- _Work to be completed_:
Reproduce every row below verbatim, preserving each line break, character, and spacing.

------------------------------------------------------------------------

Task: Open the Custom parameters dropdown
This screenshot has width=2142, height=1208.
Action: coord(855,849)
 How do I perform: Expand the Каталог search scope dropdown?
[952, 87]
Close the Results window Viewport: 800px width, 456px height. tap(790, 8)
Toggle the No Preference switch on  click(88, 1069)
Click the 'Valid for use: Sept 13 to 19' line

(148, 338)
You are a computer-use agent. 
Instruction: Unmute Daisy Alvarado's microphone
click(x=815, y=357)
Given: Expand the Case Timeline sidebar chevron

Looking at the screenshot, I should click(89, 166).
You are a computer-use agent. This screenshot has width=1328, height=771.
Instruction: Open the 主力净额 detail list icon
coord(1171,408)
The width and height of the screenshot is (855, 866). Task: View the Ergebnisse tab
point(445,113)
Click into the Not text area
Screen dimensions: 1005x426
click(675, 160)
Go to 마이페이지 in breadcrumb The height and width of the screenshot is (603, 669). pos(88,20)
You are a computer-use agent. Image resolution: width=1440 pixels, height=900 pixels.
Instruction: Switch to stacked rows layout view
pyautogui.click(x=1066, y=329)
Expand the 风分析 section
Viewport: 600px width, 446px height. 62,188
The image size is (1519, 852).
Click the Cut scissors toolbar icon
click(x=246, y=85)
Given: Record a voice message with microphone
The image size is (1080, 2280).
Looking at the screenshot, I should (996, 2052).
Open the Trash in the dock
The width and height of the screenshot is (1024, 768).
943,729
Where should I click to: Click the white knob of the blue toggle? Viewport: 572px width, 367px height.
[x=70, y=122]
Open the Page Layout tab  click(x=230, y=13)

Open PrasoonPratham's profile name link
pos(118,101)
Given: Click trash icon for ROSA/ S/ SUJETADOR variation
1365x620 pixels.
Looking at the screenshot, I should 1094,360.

------------------------------------------------------------------------

- _Finished answer_:
Task: Open the Custom parameters dropdown
This screenshot has width=2142, height=1208.
Action: coord(855,849)
 How do I perform: Expand the Каталог search scope dropdown?
[952, 87]
Close the Results window Viewport: 800px width, 456px height. tap(790, 8)
Toggle the No Preference switch on  click(88, 1069)
Click the 'Valid for use: Sept 13 to 19' line

(148, 338)
You are a computer-use agent. 
Instruction: Unmute Daisy Alvarado's microphone
click(x=815, y=357)
Given: Expand the Case Timeline sidebar chevron

Looking at the screenshot, I should click(89, 166).
You are a computer-use agent. This screenshot has width=1328, height=771.
Instruction: Open the 主力净额 detail list icon
coord(1171,408)
The width and height of the screenshot is (855, 866). Task: View the Ergebnisse tab
point(445,113)
Click into the Not text area
Screen dimensions: 1005x426
click(675, 160)
Go to 마이페이지 in breadcrumb The height and width of the screenshot is (603, 669). pos(88,20)
You are a computer-use agent. Image resolution: width=1440 pixels, height=900 pixels.
Instruction: Switch to stacked rows layout view
pyautogui.click(x=1066, y=329)
Expand the 风分析 section
Viewport: 600px width, 446px height. 62,188
The image size is (1519, 852).
Click the Cut scissors toolbar icon
click(x=246, y=85)
Given: Record a voice message with microphone
The image size is (1080, 2280).
Looking at the screenshot, I should (996, 2052).
Open the Trash in the dock
The width and height of the screenshot is (1024, 768).
943,729
Where should I click to: Click the white knob of the blue toggle? Viewport: 572px width, 367px height.
[x=70, y=122]
Open the Page Layout tab  click(x=230, y=13)

Open PrasoonPratham's profile name link
pos(118,101)
Given: Click trash icon for ROSA/ S/ SUJETADOR variation
1365x620 pixels.
Looking at the screenshot, I should 1094,360.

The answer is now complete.